The number of ways to use dried chiles in the kitchen is almost endless: crumble them into red pepper flakes and sprinkle on your pizza, grind them into chile powder to season a spicy Southwestern stew, or soak them and puree in a blender with other ingredients to make a wide variety of sauces, from a spicy Romesco to homemade harissa.
Those who live in a very hot, dry climate can dehydrate chiles in the sun (think of the ristras, or strands of bright red dried chiles, that are a signature of arid New Mexico), but most of us will need to use an oven or dehydrator to achieve the same effect.

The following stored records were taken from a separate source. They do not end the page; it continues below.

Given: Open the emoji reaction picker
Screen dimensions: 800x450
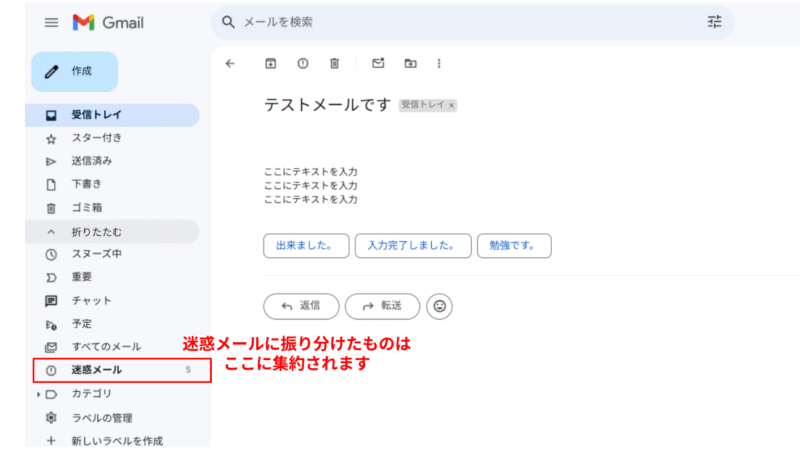Looking at the screenshot, I should 439,306.
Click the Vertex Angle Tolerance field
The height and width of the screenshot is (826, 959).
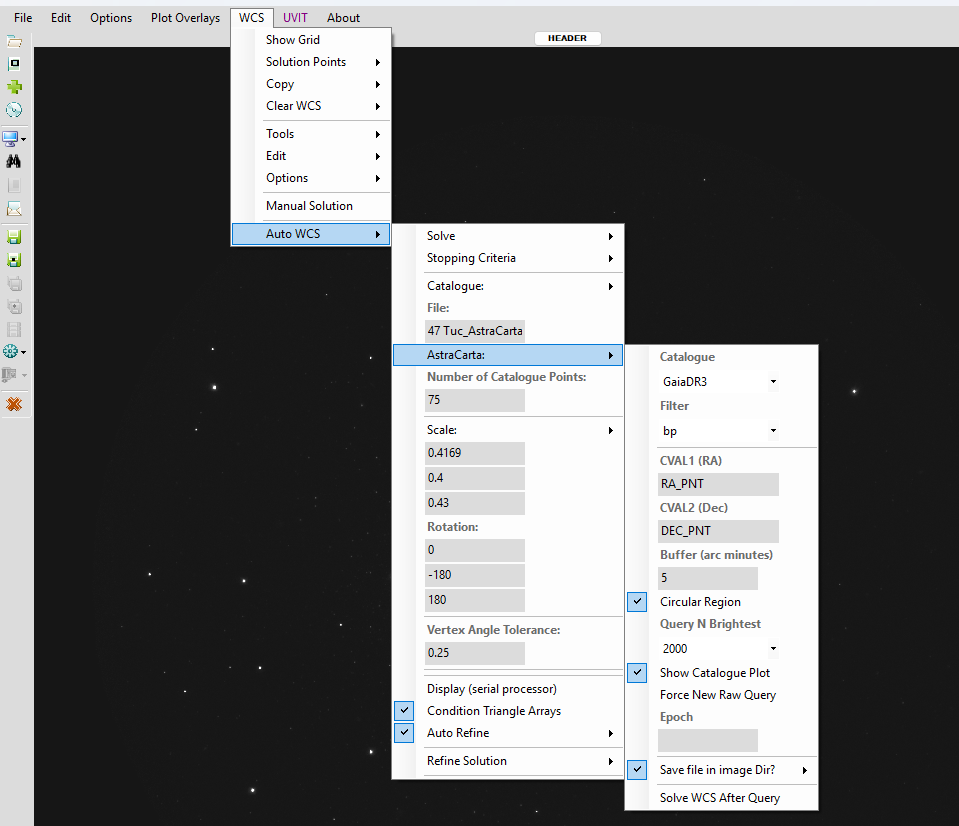point(474,653)
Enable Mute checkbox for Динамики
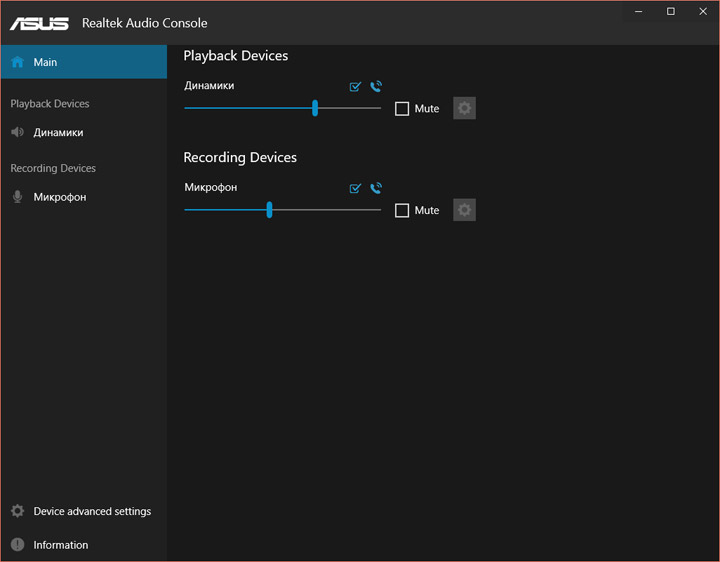The width and height of the screenshot is (720, 562). click(x=402, y=109)
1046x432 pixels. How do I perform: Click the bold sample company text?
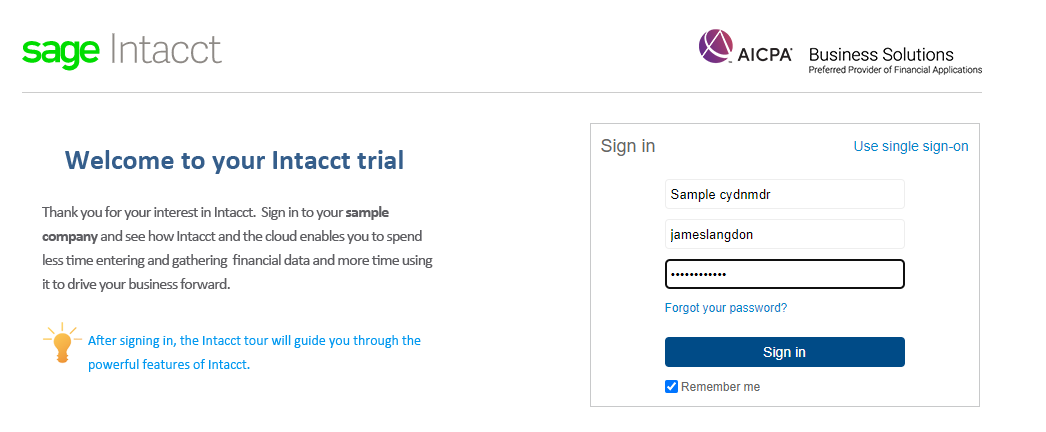(215, 225)
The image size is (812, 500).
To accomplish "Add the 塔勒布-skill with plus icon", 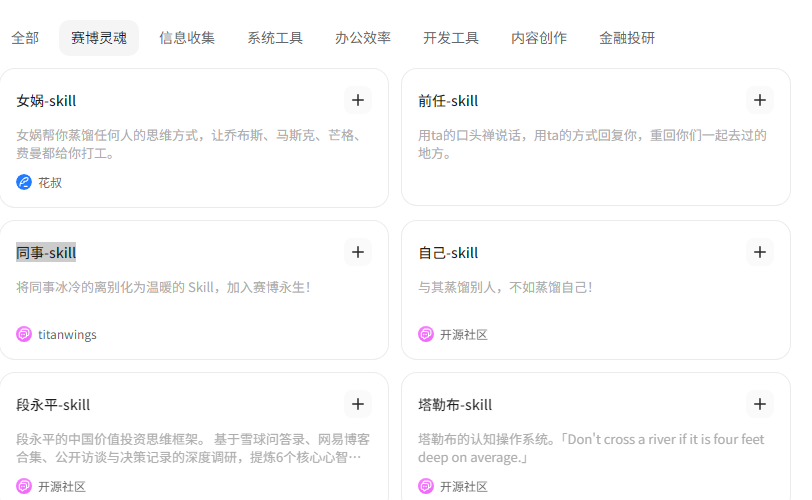I will click(x=760, y=404).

To dry chiles in an oven, using gloves if you are sensitive to them, remove the stems from clean, dry chiles and cut them in half lengthwise. You can remove the seeds if you like, depending on how hot you want the results (remember that dried chiles will pack a stronger punch than fresh ones). Arrange the chiles, cut side down, in a single layer on a baking sheet and place in an oven that has been set to its lowest temperature, around 150ºF (65ºC). Dry the chiles for about 6 to 8 hours, checking them every few hours and rotating or flipping them if they are drying unevenly; they should break instead of bend when they are ready. The drying time will vary based on the temperature of your oven and the thickness of the chiles’ skin. Let the chiles cool before storing them a glass jar in a cool, dark place. Stored properly, dried chiles can last up to a year or more.